::: Records for the exercise :::

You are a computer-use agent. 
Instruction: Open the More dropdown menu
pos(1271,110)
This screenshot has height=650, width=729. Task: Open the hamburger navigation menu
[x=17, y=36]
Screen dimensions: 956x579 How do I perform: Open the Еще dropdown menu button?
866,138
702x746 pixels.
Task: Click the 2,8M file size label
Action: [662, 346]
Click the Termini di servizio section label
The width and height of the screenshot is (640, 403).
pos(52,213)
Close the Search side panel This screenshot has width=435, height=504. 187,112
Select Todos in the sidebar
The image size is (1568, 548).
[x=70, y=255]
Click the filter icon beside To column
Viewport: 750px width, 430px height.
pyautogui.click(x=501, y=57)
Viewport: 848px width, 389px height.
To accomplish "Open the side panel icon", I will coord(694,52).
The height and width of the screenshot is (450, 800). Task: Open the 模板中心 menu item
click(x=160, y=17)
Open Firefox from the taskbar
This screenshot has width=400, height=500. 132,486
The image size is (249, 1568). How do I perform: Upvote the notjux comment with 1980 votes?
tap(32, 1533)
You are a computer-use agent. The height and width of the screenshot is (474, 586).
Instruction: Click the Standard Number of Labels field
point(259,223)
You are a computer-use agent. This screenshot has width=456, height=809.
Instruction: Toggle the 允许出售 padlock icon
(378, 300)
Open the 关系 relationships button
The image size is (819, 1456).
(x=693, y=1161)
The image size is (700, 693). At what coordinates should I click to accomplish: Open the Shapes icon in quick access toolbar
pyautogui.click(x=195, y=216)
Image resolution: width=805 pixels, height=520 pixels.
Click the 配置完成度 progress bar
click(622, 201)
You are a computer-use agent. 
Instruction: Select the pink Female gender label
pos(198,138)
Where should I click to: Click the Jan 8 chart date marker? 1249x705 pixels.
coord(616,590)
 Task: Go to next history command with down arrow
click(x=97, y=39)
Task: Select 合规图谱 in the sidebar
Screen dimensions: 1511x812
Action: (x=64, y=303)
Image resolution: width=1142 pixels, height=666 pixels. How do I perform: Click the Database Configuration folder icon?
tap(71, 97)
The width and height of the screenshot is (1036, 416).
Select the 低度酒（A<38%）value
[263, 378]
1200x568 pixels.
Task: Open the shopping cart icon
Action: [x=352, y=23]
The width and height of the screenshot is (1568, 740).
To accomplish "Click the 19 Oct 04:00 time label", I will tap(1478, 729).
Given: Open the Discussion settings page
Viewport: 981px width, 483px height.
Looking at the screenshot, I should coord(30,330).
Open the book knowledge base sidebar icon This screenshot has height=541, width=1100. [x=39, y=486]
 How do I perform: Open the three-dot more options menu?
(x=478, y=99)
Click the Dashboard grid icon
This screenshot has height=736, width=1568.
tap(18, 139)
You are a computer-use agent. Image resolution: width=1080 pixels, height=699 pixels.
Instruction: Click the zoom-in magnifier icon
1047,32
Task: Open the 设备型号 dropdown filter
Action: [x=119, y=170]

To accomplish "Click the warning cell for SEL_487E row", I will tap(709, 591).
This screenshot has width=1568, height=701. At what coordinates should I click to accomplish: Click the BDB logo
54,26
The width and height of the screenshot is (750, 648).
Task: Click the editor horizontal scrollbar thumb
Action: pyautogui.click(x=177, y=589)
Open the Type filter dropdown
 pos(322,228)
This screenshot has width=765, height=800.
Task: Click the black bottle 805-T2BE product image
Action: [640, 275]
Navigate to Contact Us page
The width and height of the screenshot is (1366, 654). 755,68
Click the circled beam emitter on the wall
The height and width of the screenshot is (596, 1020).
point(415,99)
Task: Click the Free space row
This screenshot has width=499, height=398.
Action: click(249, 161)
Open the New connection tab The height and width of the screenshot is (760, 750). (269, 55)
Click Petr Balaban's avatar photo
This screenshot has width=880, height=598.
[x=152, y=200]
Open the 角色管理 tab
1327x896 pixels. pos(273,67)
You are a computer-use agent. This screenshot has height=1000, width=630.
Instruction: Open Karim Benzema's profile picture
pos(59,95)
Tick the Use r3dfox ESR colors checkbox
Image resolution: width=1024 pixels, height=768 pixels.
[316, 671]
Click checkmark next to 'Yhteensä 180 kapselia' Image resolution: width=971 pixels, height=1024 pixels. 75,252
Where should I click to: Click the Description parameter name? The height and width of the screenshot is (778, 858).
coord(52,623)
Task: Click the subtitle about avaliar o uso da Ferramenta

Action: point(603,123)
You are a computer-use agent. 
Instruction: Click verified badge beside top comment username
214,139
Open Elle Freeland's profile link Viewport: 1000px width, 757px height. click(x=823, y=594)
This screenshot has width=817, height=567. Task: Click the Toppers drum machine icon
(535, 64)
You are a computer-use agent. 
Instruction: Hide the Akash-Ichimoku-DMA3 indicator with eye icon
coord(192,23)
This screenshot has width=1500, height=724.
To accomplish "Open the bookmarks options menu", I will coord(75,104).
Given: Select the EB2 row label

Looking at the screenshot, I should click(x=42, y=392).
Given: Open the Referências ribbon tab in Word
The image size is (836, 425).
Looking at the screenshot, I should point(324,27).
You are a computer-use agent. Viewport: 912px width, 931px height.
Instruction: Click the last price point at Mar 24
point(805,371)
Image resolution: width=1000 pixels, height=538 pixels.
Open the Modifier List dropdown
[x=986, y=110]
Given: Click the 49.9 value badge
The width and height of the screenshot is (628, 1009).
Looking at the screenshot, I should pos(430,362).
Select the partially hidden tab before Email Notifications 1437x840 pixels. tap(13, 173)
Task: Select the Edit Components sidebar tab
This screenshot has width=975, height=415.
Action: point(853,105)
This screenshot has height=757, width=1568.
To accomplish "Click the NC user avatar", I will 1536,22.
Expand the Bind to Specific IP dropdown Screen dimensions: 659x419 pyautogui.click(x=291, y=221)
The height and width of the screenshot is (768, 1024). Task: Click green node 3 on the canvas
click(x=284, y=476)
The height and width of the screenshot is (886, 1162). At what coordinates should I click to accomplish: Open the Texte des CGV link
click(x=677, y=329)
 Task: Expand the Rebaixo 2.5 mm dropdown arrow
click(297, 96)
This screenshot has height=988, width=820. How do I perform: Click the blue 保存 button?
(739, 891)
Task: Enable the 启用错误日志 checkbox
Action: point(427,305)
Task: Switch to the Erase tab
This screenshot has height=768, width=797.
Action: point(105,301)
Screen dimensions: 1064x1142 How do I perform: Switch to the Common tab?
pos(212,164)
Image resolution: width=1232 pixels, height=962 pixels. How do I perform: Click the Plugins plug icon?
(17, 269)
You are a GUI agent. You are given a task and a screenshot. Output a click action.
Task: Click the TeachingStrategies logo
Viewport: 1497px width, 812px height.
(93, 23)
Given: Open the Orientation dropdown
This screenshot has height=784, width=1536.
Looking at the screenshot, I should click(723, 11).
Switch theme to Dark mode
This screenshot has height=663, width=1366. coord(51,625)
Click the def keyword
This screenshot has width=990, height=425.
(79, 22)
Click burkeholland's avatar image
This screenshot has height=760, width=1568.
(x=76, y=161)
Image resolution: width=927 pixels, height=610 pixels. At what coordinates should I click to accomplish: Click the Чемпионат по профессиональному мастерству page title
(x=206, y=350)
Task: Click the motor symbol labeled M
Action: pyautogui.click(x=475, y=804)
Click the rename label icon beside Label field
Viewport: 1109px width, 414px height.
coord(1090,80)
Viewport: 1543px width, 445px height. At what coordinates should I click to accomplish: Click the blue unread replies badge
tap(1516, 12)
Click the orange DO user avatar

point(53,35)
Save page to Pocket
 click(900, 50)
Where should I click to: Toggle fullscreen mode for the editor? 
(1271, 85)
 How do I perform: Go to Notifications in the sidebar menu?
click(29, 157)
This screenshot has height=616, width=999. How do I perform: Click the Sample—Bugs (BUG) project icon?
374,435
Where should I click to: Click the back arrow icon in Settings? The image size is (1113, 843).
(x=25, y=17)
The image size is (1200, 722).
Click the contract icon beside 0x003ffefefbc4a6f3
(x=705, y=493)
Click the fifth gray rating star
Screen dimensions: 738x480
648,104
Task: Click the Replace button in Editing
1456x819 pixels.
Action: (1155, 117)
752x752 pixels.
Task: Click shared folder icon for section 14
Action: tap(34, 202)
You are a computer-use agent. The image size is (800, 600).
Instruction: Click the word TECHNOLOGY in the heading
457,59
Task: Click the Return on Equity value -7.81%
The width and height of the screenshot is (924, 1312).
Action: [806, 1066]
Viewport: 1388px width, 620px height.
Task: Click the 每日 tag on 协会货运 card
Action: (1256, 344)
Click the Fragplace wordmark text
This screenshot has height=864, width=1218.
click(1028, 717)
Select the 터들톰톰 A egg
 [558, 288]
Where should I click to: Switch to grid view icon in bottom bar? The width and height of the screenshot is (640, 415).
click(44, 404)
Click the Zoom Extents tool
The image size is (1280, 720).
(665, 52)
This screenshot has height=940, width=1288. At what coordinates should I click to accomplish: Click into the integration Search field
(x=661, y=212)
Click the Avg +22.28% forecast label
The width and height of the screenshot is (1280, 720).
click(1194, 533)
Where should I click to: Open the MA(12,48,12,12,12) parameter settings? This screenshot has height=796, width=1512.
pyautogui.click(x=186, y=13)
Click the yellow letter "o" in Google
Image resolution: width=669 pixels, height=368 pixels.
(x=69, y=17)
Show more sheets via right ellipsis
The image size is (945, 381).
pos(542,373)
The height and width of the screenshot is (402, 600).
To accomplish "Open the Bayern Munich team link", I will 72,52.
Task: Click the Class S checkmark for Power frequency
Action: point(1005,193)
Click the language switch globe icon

:::

* **Assignment**: Your answer should be one number: how many lines of the records hold "panel".

* **Expected answer**: 2